If we cannot stop thinking negatively, then we are going to experience negation. It is not that God curses us or condemns us or we are visited with “ill luck.” We are blessed or condemned by the act itself. And the moment the mental negation is transmuted into affirmation, not only does it disappear but its tangible manifestation as well. Then we will find we are lifted out of hell and into heaven, which was always there but which we did not see. The worst thing we shall ever encounter or be attacked by is forever our own imagination.

All that is right is delivered to us. The Bible says that we should make known our request with thanksgiving and enter into the gates of Life with praise. The spirit of thanksgiving and praise constitutes an upward thrust of the mind, lightens the burden of thought, heals a sense of oppression and depression. Let us learn to focus our attention only on that in our environment which is worth praising, and forget the rest. Let us learn to be happy even in the midst of unhappiness, to laugh even in the midst of tears, to believe even in the midst of unbelief. The man who does this is the man whose foundation is certain; he is the man whose thought is firmly centered in the invisible Essence of Reality and finally comes to enjoy Its abun­dance of all good things.

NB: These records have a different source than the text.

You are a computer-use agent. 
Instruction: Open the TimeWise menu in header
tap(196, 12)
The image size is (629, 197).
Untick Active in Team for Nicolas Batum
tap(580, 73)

Chapter 10 – YOUR FOUNTAIN OF YOUTH

The Years Don’t Count

Dr. Carl Jung, the great psychiatrist, worked out a very interesting analysis of our psychological nature. He analyzed and described the mental attitudes of the three stages of human experience: youth, middle age, declining age. He advanced the thesis that individuals without a spiritual conviction during the last part of their lives are not nearly as happy as those who have a satisfactory one.

Youth is the grand time of life, and it is the kind of time that should continue, always. The main reason that the young are psychologically better off, and consequently physically better off, is that they are looking forward to and preparing for something else. They are optimistically entering life’s race to accomplish; everything is ahead of them and there is no dread of experiences behind them. To be sure, youth is rather callous. Very few young persons think very deeply about abstract problems. For the most part they are carefree, have no physical disabilities, no economic worries, and they have not yet come to experience the so-called disillusionments of life.

The next stage of life, or middle age, is approximately between the ages of twenty-five and fifty. People in this class are busy. They are married; they have children; their whole time and attention is given to their families and to their businesses. They do not have much time to think of anything else. Therefore they generally are, at this age, in a time of fulfillment.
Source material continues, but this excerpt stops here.